Sergeant Major Huelet Leo "Joe" Benner (November 1, 1917 – December 12, 1999) was an American multi-discipline pistol shooter during what many consider the golden era of international and national competition (post-World War II through the mid-1960s). He was a member of three U.S. Olympic teams (1948, 1952, and 1956).

Career

At the 1949 World Championships at Buenos Aires, Argentina, he won the 25 meter Rapid Fire Pistol title. 1952 was particularly a banner year for Benner. In Oslo, Norway in July, he again won the World Championship in the 25 meter Rapid Fire match, setting a new world record in the process.
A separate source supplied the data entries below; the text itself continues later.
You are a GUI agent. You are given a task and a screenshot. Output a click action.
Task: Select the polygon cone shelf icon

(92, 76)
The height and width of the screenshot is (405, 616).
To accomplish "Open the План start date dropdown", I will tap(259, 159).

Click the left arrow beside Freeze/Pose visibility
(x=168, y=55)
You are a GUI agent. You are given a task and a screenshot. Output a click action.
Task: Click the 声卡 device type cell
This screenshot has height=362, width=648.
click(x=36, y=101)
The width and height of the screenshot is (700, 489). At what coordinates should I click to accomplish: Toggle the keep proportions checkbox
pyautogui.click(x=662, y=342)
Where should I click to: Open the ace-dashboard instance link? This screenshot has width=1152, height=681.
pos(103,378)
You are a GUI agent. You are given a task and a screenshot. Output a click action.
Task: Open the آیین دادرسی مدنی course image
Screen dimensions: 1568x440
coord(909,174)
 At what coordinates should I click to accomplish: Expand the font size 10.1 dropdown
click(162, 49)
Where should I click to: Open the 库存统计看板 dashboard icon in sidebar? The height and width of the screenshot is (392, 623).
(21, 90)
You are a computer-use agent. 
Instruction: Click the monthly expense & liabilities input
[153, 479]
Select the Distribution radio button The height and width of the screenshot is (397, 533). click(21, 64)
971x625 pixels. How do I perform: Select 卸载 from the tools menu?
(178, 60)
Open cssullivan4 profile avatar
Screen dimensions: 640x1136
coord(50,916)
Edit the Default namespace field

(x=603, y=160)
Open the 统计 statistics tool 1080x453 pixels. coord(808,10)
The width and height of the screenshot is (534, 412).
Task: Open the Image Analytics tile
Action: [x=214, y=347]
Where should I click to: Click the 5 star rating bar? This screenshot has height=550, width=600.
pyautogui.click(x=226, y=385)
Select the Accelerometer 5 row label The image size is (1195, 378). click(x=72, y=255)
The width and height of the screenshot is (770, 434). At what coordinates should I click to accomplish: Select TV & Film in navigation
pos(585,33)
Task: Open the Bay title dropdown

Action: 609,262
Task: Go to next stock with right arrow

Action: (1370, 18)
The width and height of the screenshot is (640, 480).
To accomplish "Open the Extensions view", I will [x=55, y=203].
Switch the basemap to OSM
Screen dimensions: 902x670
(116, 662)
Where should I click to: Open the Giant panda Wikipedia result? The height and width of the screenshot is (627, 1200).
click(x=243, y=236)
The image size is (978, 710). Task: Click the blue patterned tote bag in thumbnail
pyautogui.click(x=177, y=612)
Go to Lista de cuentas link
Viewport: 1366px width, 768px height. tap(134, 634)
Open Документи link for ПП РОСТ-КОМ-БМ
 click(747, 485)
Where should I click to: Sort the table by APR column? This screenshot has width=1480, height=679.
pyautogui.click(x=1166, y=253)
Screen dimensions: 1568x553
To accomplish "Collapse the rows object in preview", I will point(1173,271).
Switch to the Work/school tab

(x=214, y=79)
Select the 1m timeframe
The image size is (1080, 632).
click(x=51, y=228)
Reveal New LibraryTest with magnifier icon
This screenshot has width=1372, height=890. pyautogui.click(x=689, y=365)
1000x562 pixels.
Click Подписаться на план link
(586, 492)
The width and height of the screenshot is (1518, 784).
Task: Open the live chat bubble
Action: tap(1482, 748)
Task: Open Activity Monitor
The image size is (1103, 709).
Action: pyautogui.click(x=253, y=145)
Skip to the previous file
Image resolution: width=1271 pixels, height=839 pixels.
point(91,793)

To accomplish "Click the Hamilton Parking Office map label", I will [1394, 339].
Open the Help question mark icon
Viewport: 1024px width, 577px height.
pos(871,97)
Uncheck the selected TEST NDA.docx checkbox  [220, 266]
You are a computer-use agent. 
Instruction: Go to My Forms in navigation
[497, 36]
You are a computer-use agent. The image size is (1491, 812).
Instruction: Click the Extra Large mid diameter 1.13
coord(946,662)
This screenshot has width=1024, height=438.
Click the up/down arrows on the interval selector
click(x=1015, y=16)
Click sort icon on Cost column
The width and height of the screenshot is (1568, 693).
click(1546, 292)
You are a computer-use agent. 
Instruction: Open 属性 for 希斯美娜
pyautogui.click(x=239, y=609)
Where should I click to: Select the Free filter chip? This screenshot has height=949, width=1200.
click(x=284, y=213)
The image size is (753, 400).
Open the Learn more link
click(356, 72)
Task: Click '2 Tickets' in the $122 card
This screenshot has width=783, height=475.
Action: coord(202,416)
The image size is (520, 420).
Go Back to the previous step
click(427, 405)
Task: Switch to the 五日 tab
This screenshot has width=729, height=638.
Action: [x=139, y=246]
Later that same month, he took Olympic Gold in the 50 metre pistol event (then known as Free Pistol) at Helsinki, Finland.

At the 1954 World Championships in Caracas, Venezuela, he won the 50 meter Free Pistol title, and also took the silver in the 25 meter Rapid Fire Pistol event. He competed in two Pan American Games (1951 and 1955) winning the Rapid Fire Pistol event in 1951 and the Center Fire Pistol event in 1955. Overall, during his 11 years of international competition, Benner won 13 gold, 6 silver, and 6 bronze medals and set two individual and two team world records.

He earned the U.S. Army Distinguished Pistol Badge in 1940, and was retroactively awarded the United States Distinguished International Shooter Badge for his 1949 World Shooting Championships gold medal performance. MSG Benner was All-Army Pistol Champion an astounding 15 times, and NRA National Pistol Champion 6 times. He also served from 1953 to 1963 as the Pistol Coach at the U.S. Military Academy, West Point, New York.

In 1975, Joe Benner testified before the House of Representatives, Subcommittee on Crime regarding firearms legislation.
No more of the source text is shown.